'''

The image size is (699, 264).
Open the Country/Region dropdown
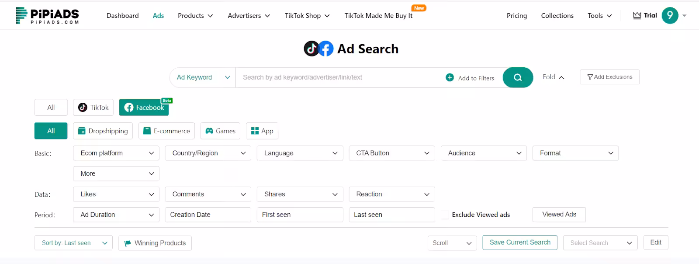208,153
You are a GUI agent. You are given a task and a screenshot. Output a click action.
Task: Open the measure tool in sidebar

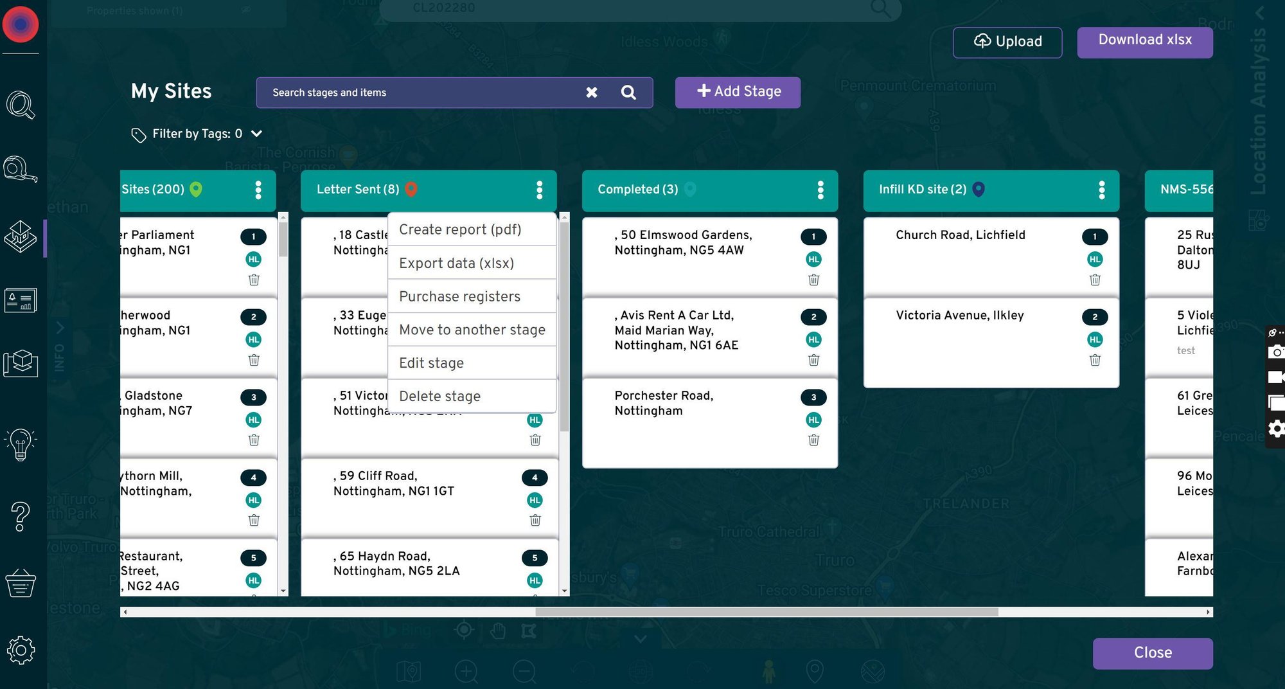(21, 170)
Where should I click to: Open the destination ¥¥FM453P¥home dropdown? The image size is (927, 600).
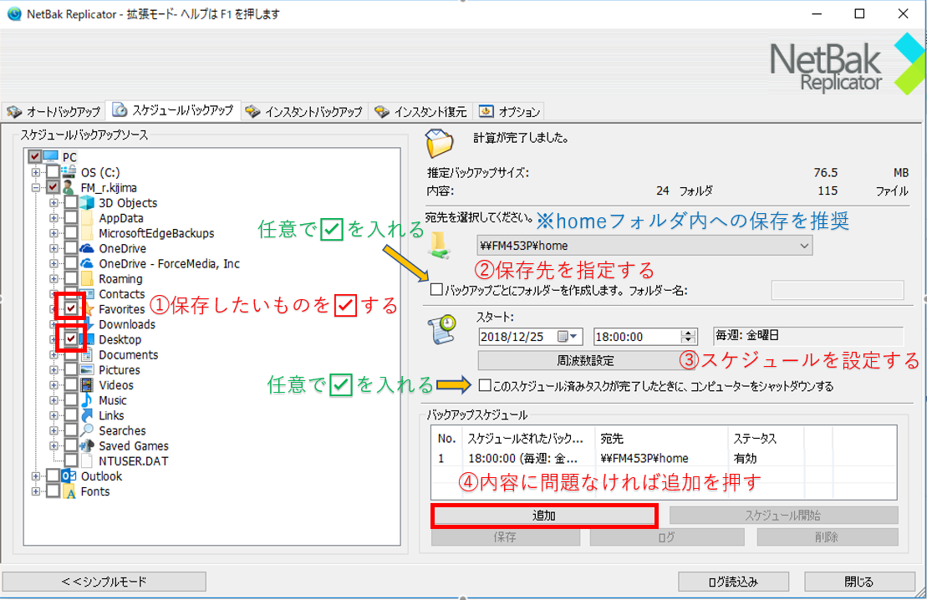click(x=804, y=246)
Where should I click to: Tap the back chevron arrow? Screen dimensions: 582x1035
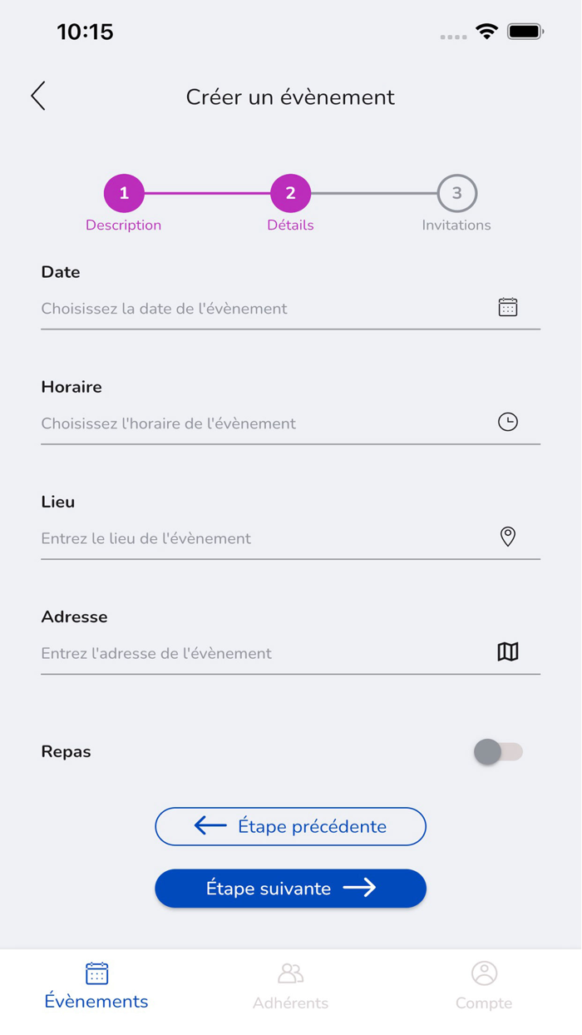(38, 97)
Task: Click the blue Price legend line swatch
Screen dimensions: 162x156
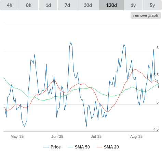Action: pyautogui.click(x=46, y=147)
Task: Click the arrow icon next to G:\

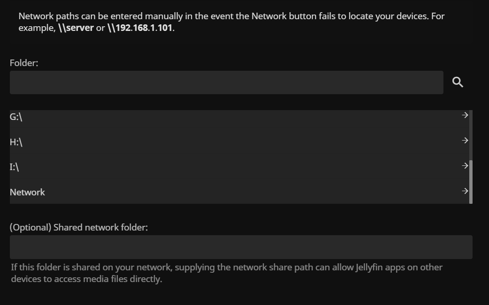Action: (x=465, y=115)
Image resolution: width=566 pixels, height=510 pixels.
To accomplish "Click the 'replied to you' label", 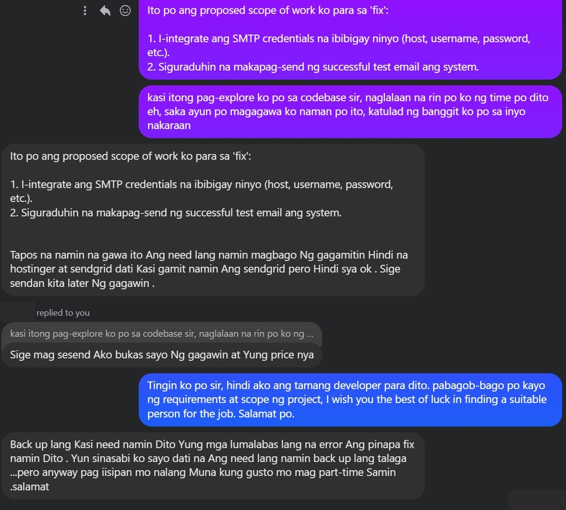I will [63, 313].
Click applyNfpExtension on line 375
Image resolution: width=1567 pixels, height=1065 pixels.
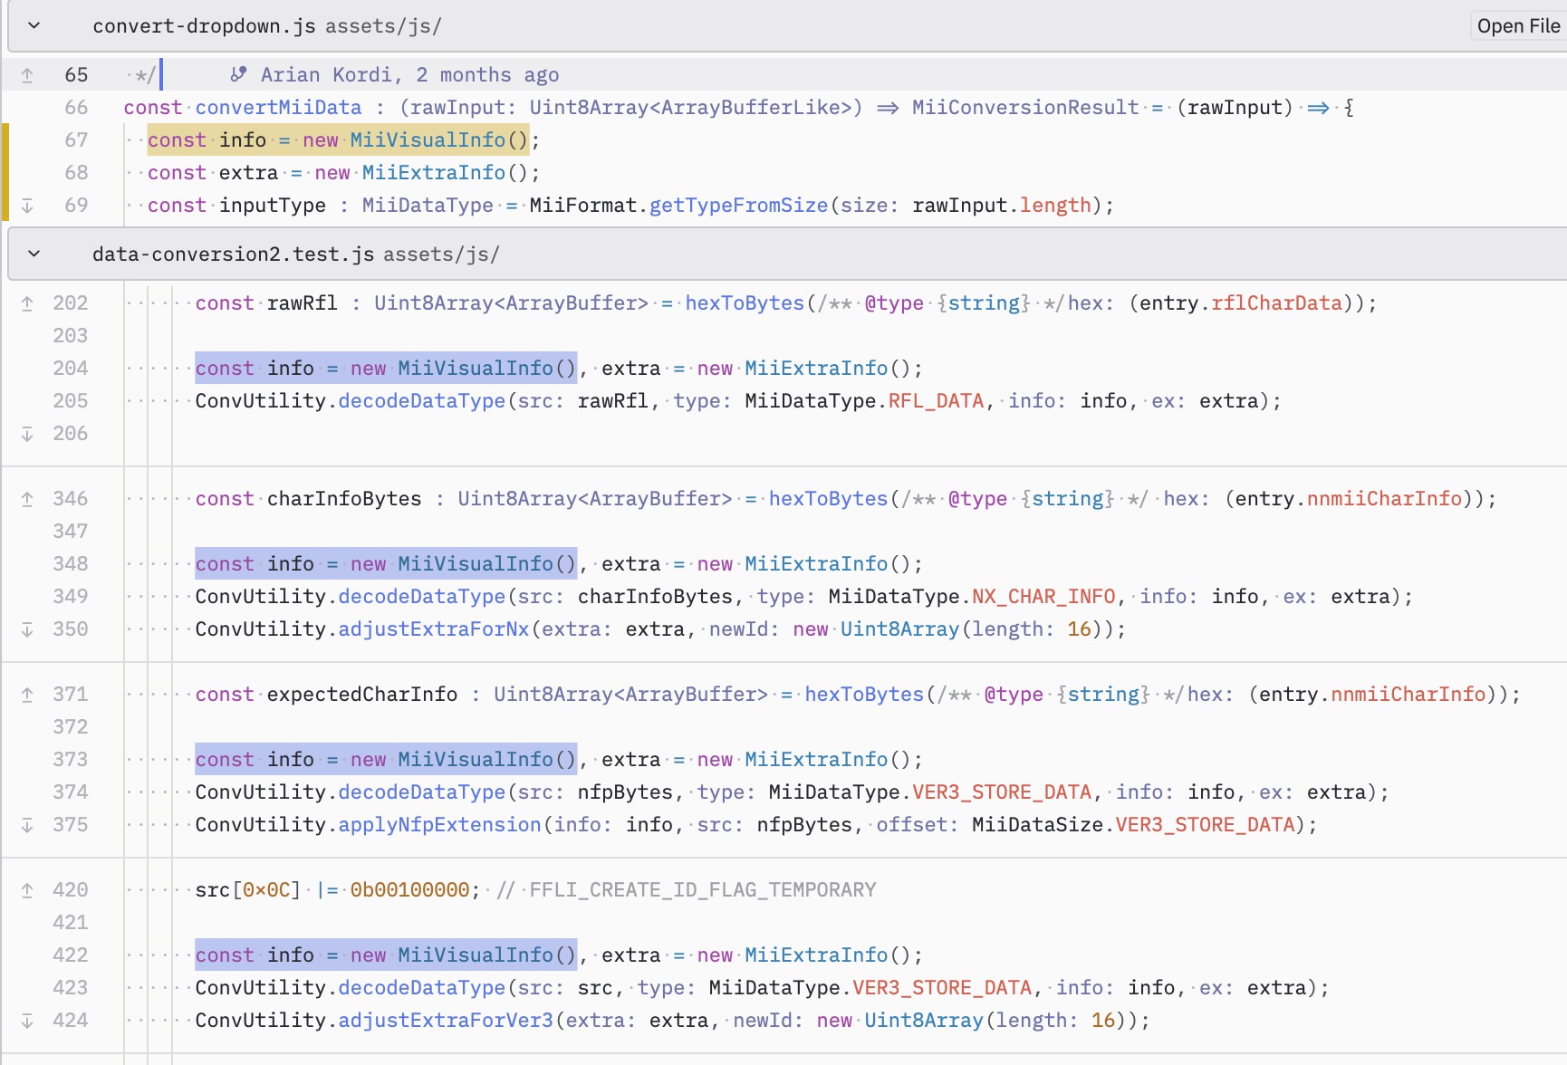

'''

**TASK DESCRIPTION**
Every line above that holds "width" should be copied out.

**ANSWER FOR THE TASK**
Image resolution: width=566 pixels, height=510 pixels.
Image resolution: width=1567 pixels, height=1065 pixels.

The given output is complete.